___ DATASET ___
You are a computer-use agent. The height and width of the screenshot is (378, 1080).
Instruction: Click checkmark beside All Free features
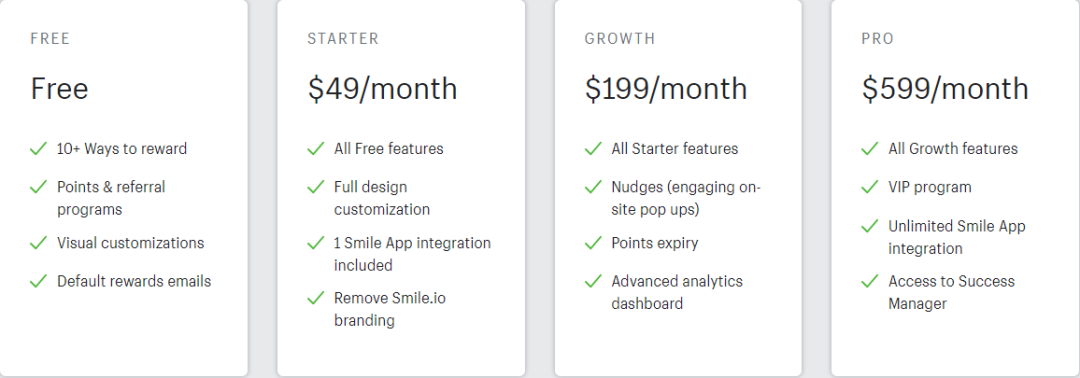click(315, 149)
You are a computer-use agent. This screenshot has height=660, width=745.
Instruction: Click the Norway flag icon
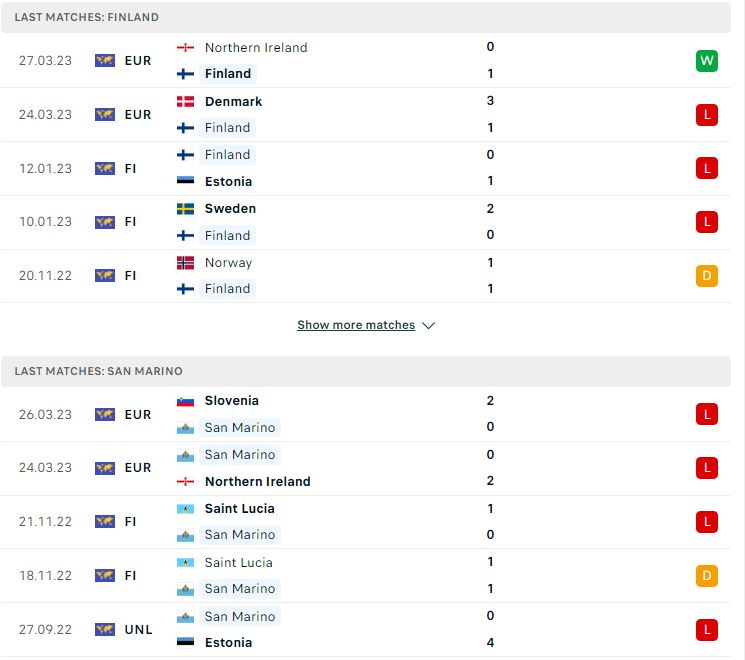point(185,263)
___
■ **YOUR INSTRUCTIONS**
Within the listing above, find every line containing the string "width" and return it.

■ **EXPECTED ANSWER**
You are a computer-use agent. The height and width of the screenshot is (378, 1080).
You are a computer-use agent. This screenshot has height=660, width=745.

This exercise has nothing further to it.